» QUOTED PASSAGE
--

Adding Picture-in-Picture to Zoom Video SDK iOS apps
Introduction
Picture-in-Picture allows users to multitask with ease, making calls with the Zoom Video SDK even while your app is backgrounded. To enable this powerful feature, only a single function call from the Video SDK is required, as well as implementation of the Apple AVKit framework. While CallKit is not required, it does make acheiving this feature easier. With these tools, this guide will teach you how to unlock Picture-in-Picture within your very own Zoom Video SDK app.
Prerequisites
Picture-in-Picture with Zoom Video SDK for iOS requires the implemention of AVKit features introduced in iOS 15, the minimum required version for this feature.
If enabling picture-in-picture via AVKit directly instead of an entitlements file, you must use Zoom Video SDK 1.12.10 or greater. (See Prerequisites for AVKit below.)

--

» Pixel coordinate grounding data
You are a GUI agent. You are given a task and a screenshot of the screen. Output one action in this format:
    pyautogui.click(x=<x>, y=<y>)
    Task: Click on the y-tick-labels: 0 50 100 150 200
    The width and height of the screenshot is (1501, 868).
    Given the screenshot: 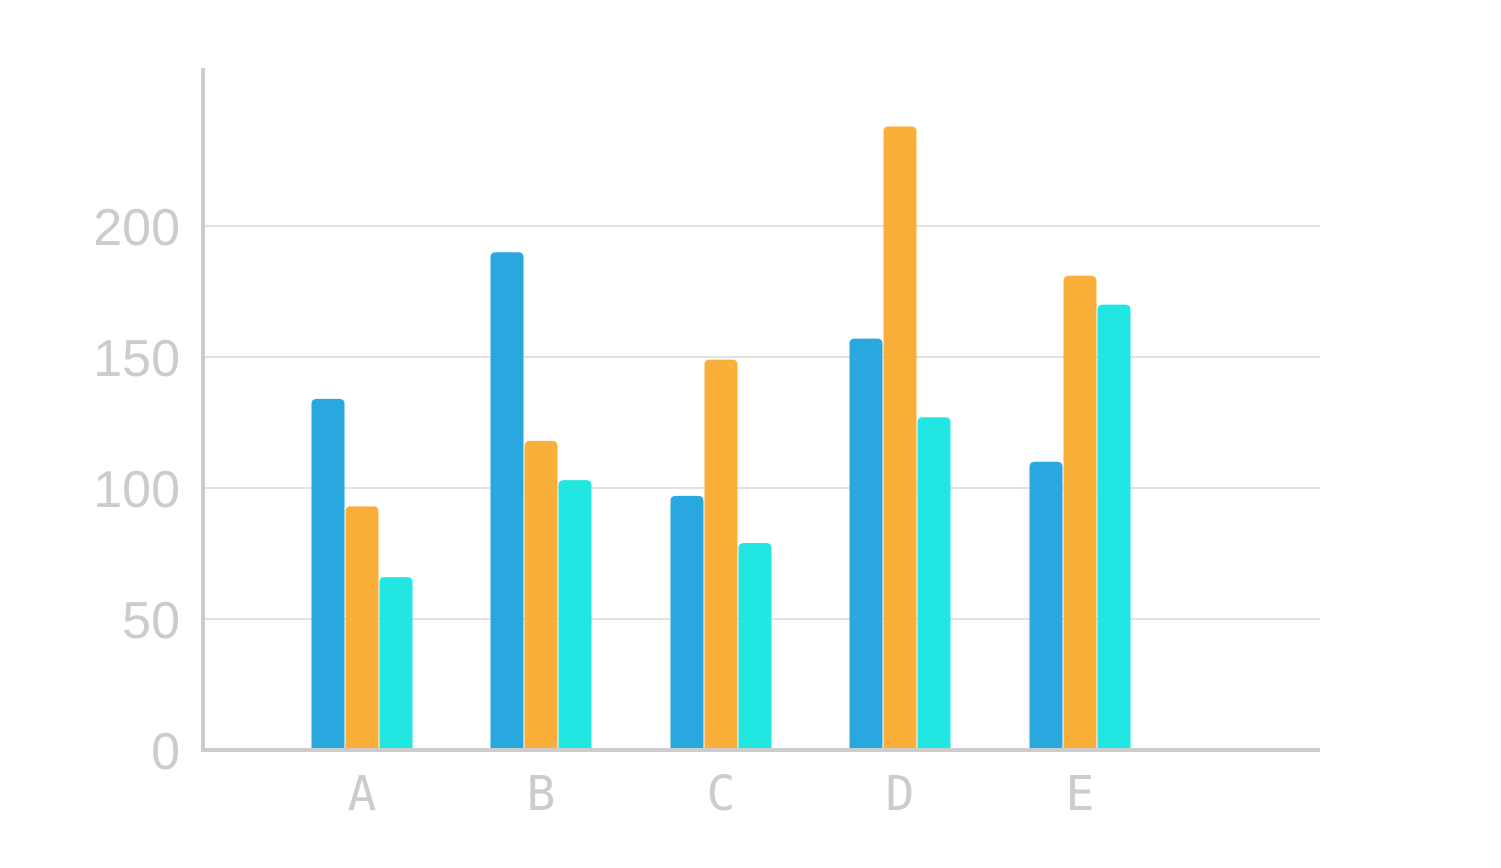 What is the action you would take?
    pyautogui.click(x=136, y=490)
    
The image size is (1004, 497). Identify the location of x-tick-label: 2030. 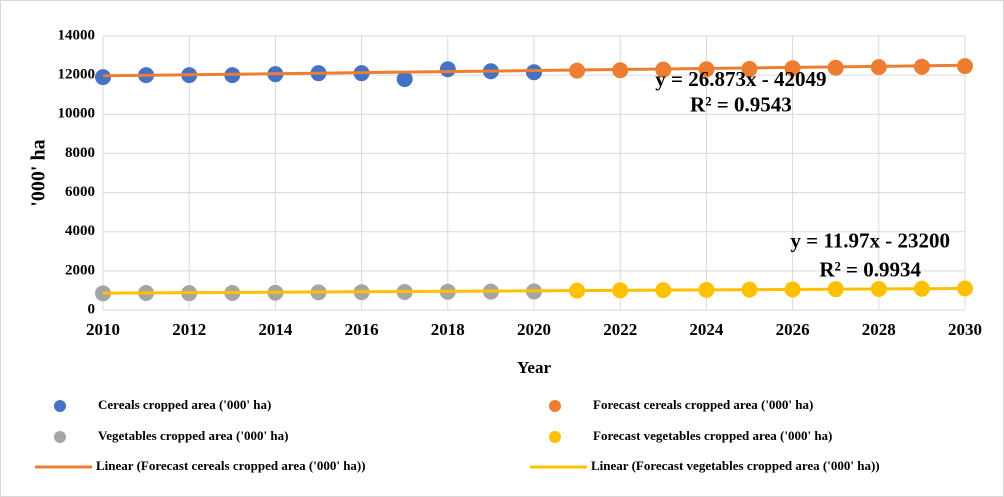
(965, 330).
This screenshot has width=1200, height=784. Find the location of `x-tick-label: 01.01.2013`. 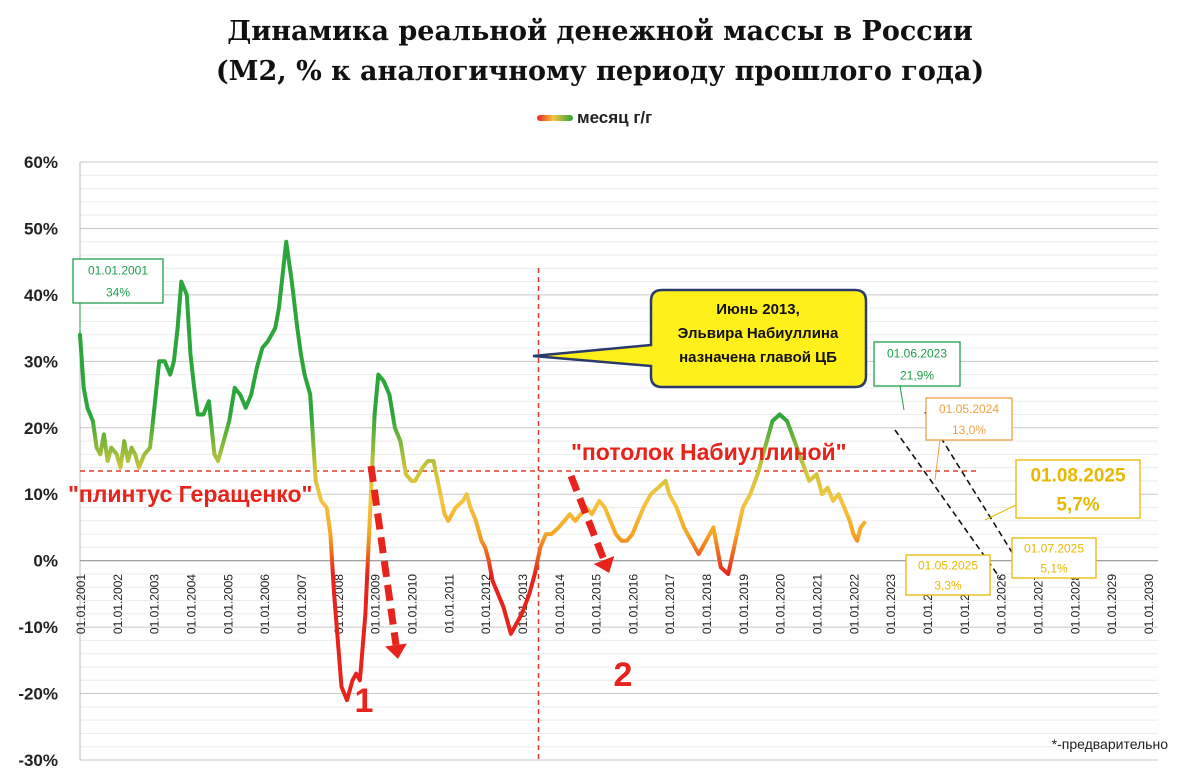

x-tick-label: 01.01.2013 is located at coordinates (523, 604).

--

» REQUIRED ACTIONS
• a. Echo the entries word for word, beginning at the line that contains "The image size" and stopping after the final entry. Leave out the pictures.
• b. Continue the guide on adding Picture-in-Picture to Zoom Video SDK iOS apps from the point where it stops.

» ANSWERS IN ORDER
• a.
The image size is (1004, 497). Identify the location of x-tick-label: 2030. 
(965, 330).
This screenshot has width=1200, height=784. Find the location of `x-tick-label: 01.01.2013`. 

x-tick-label: 01.01.2013 is located at coordinates (523, 604).

• b.
Ensure that “Audio, Airplay, and Picture in Picture” and “Voice over IP” are selected under Background Modes in the Xcode project’s Signing & Capabilities tab.

Rendering Picture-in-Picture in Video SDK
To render a user's video while a Zoom Video SDK app is in the foreground, we retrieve the user's ZoomVideoSDKUser object, call getVideoCanvas() or getShareCanvas() depending on the use case, and then call the appropriate subscribeWithView function within ZoomVideoSDKVideoCanvas.
For Picture-in-Picture mode when the app is backgrounded, the process is identical, except in the last step we call subscribe(withPiPView: aspectMode:andResolution:).
This guide will focus on rendering a user's video in Picture-in-Picture mode, instead of the user's shared view. For a more comprehensive example, please see the ZoomVideoSample iOS app contained in /Sample-Libs in the Video SDK package.
Calling CallKit from Video SDK
Picture-in-Picture mode is triggered when a Zoom Video SDK app makes a VoIP call. We implement CallKit to interact with our Video SDK sessions. The official Apple sample app showcasing CallKit can be found here. The accompanying introductory talk, WWDC 2016 session 230, is found here.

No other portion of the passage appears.